● Listed entries
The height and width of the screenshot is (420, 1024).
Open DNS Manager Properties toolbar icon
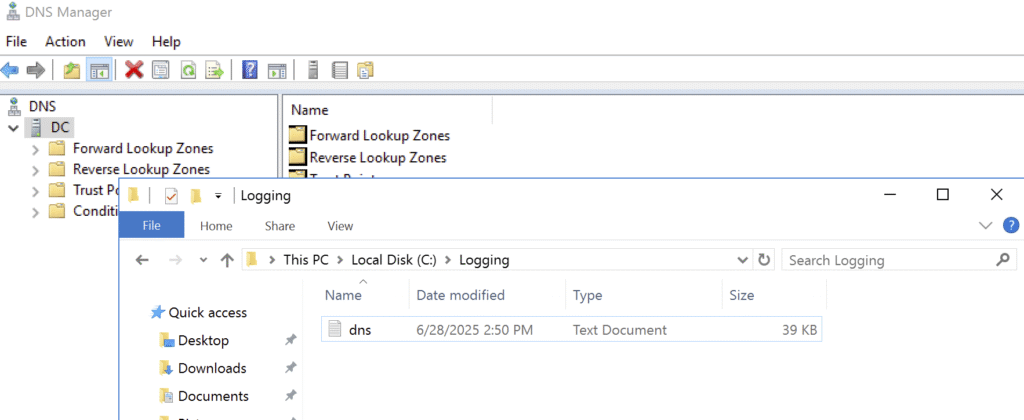[160, 70]
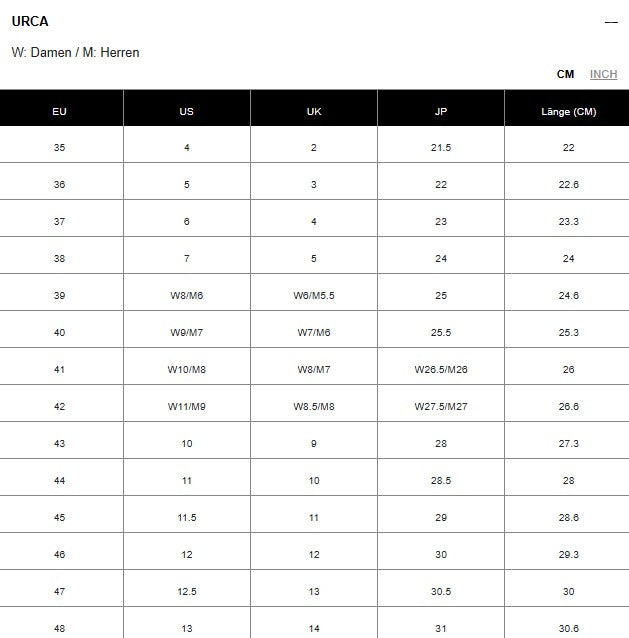Click US size W10/M8 cell
Viewport: 629px width, 638px height.
click(186, 369)
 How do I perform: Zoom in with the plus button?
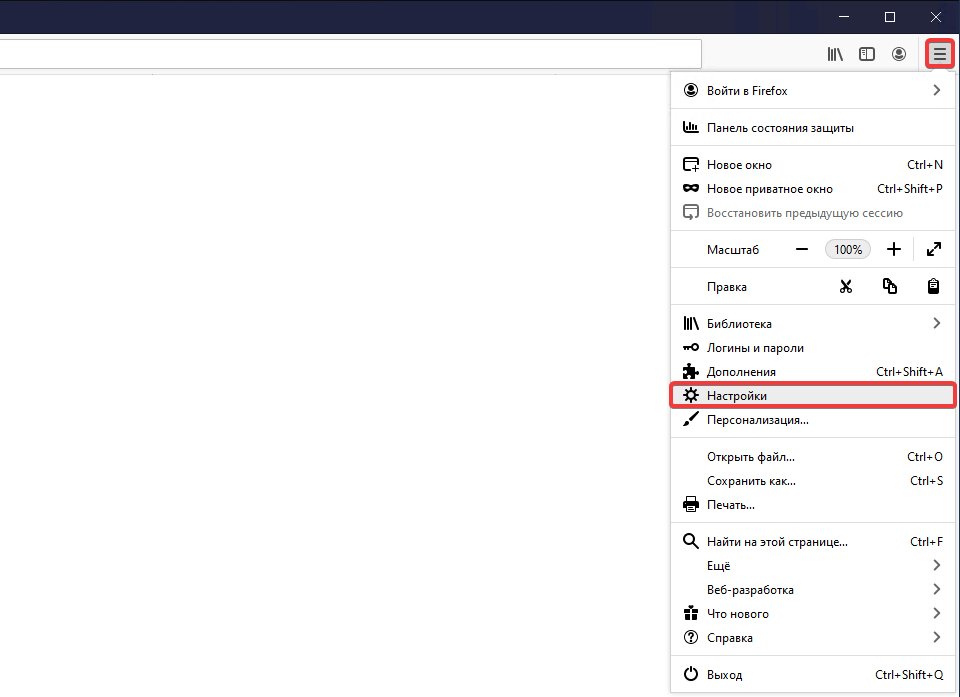(x=894, y=249)
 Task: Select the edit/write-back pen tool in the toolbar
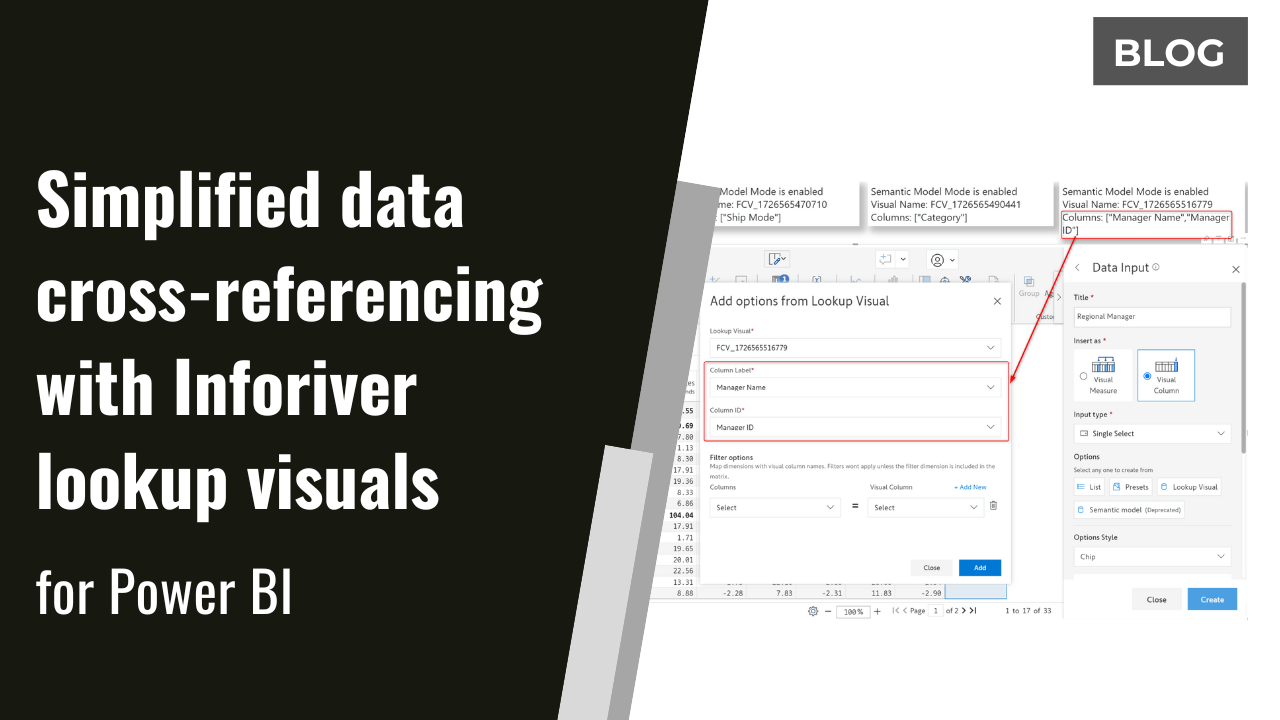[775, 259]
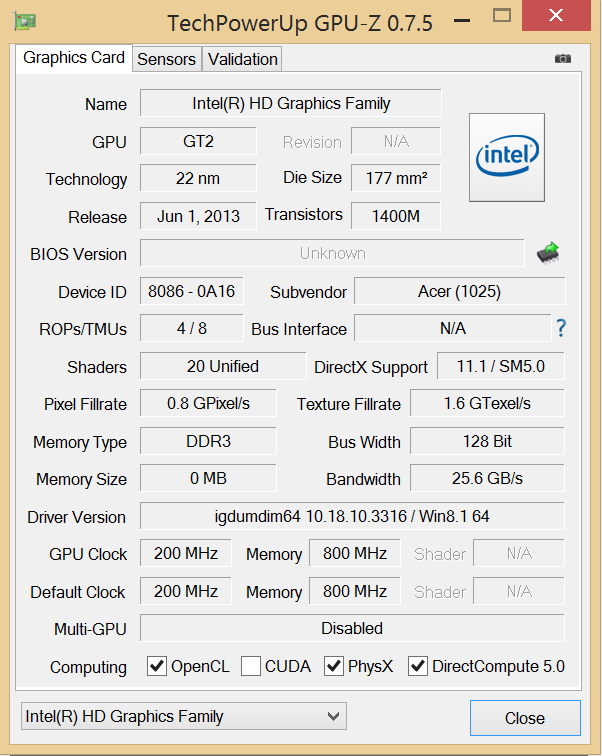602x756 pixels.
Task: Click the Name field
Action: 290,103

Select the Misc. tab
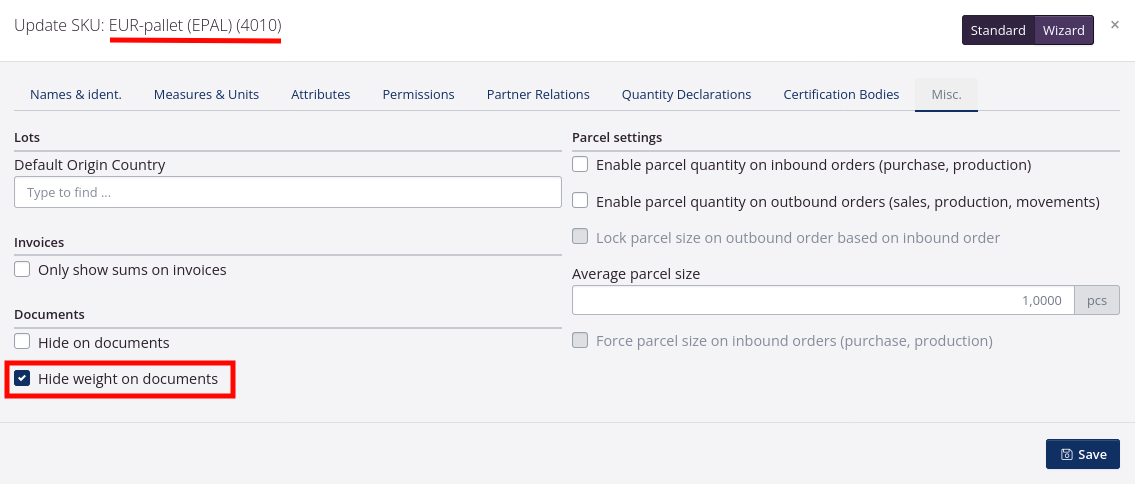(946, 94)
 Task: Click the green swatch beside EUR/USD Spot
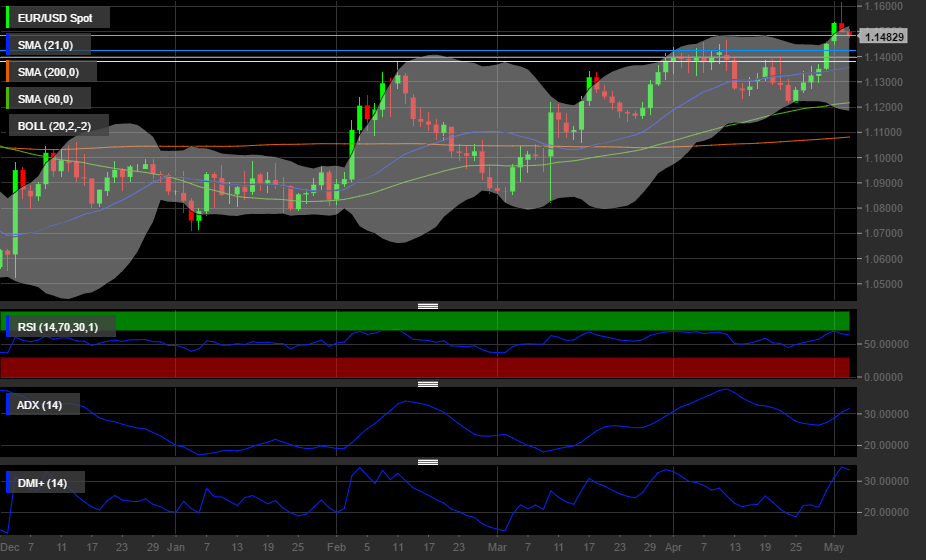8,18
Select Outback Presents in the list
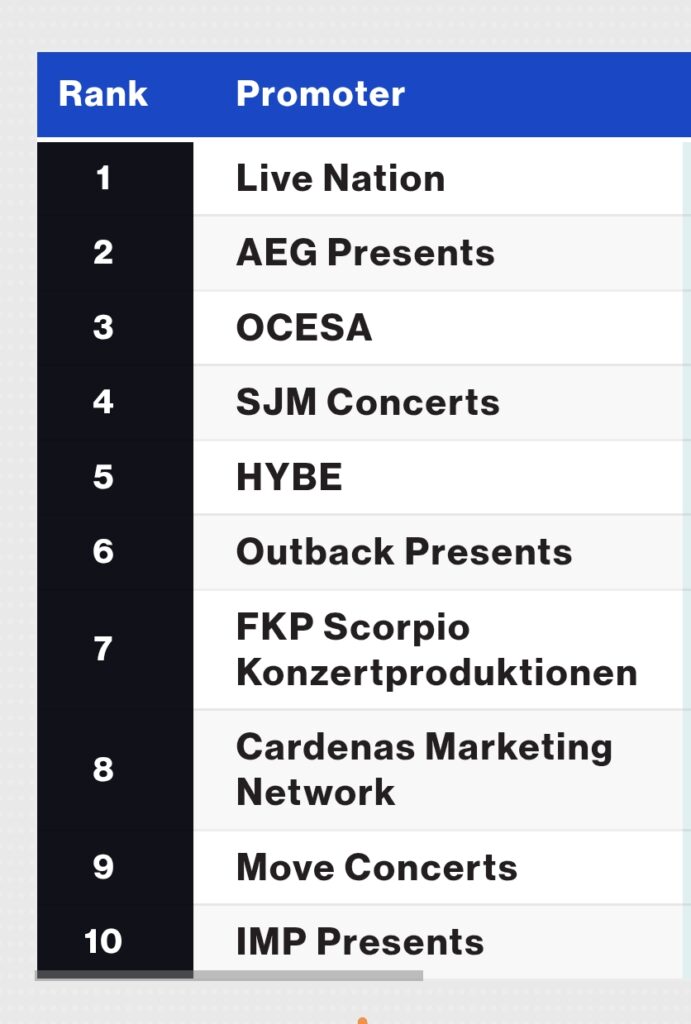The width and height of the screenshot is (691, 1024). [404, 552]
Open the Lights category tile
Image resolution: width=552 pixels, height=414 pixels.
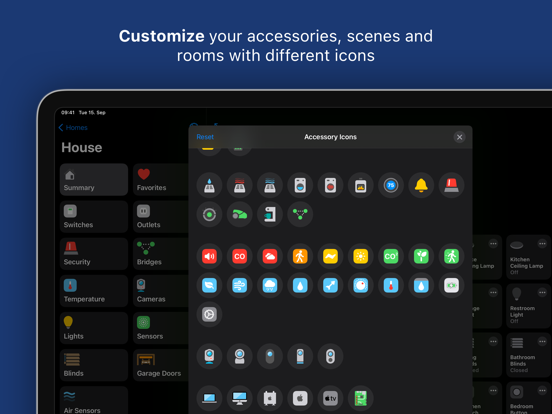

● Task item
Each entry needs to be retyped exactly; the pictures stay out.

● Written answer
The height and width of the screenshot is (420, 1024).
Open DNS Manager Properties toolbar icon
[160, 70]
Click US size W10/M8 cell
Viewport: 629px width, 638px height.
click(186, 369)
 How do I perform: Zoom in with the plus button?
(x=894, y=249)
 Task: Select the edit/write-back pen tool in the toolbar
[775, 259]
602x756 pixels.
Task: Click the Name field
Action: 290,103

Select the Misc. tab
(946, 94)
 Task: Click the green swatch beside EUR/USD Spot
8,18
Select Outback Presents in the list
The width and height of the screenshot is (691, 1024). [404, 552]
Open the Lights category tile
Image resolution: width=552 pixels, height=414 pixels.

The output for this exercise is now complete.